A Closed Loop Model of Pulmonary Gas Exchange Under Inflammatory Stress
Angela Reynolds (Virginia Commonwealth University)
(March 6, 2009 2:30 PM - 3:30 PM)
To model acute lung injury we previously developed a partial differential equation (PDE) model of gas exchange and inflammation within a cluster of approximately 25 alveoli along a capillary. We refer to this cluster as a respiratory unit (RU). We increased biological fidelity of this model by incorporating metabolism. We created a closed loop lung-scale model by linking multiple RUs under various anatomical and physiological conditions with metabolism effects.
Once metabolism was modeled, our original PDEs model for gas exchange and inflammation on a single RU was simplified mathematically to a more computational feasible model. The model was reduced such that arterial PO2 and PCO2 reflect the combined effects of metabolism and inflammation.

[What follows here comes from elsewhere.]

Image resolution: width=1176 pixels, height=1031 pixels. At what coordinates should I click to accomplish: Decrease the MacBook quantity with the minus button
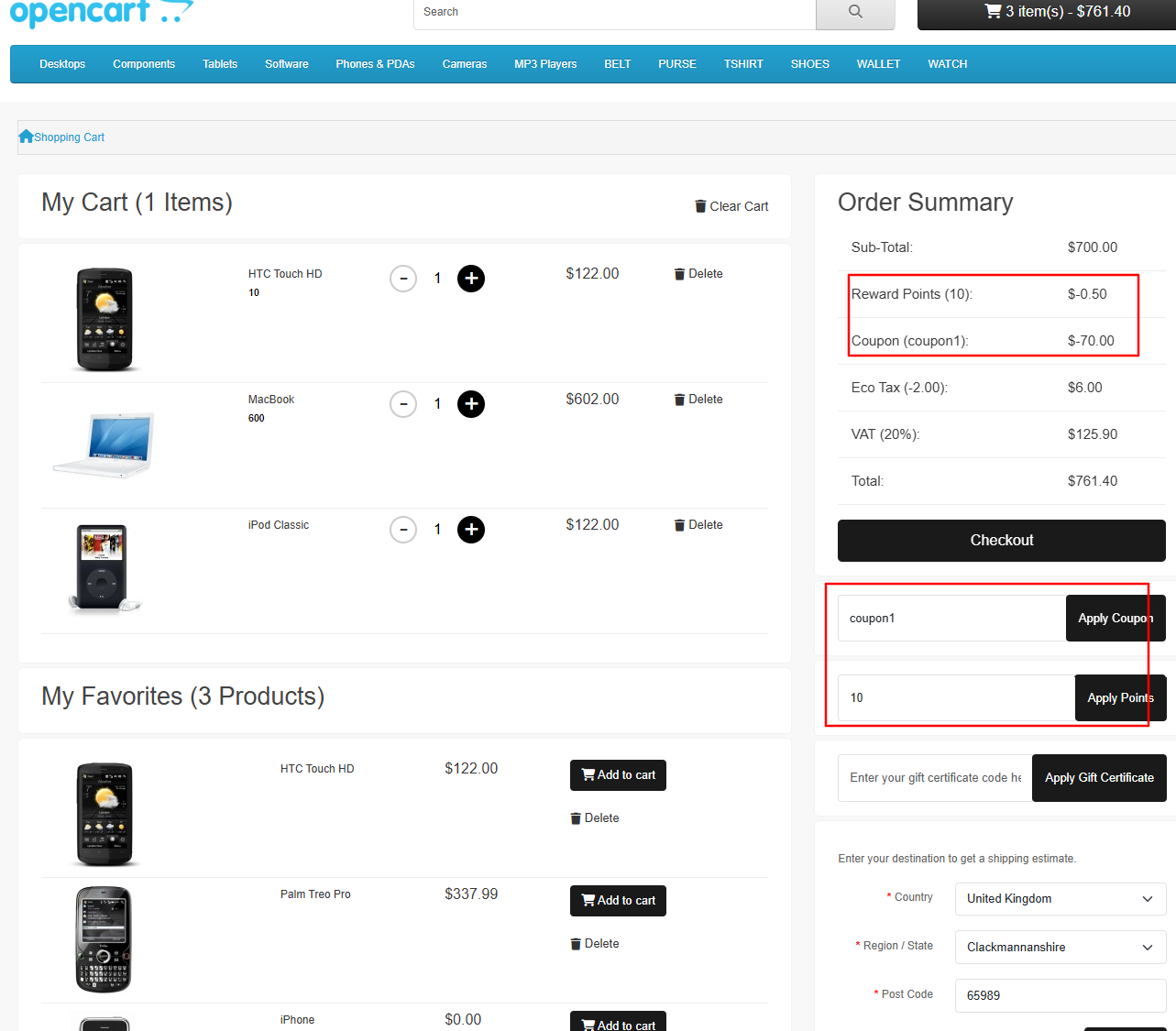403,404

Combining multiple RUs we created a closed loop lung-scale model. Computational gains on the single RU allow the implementation of more accurate heterogeneity within the lung. Therefore, we vary both blood and tidal volumes on the RUs simultaneously.
In the closed loop lung-scale model we see that shunting (the closing of alveoli) is a major contributor to the reduction of PO2 during inflammation. Including metabolism gives rise to more accurate drops in PO2 than in the previous model. This model will be used with a more accurate inflammation model to simulate PO2 changes during specific diseases, i.e. pneumonia.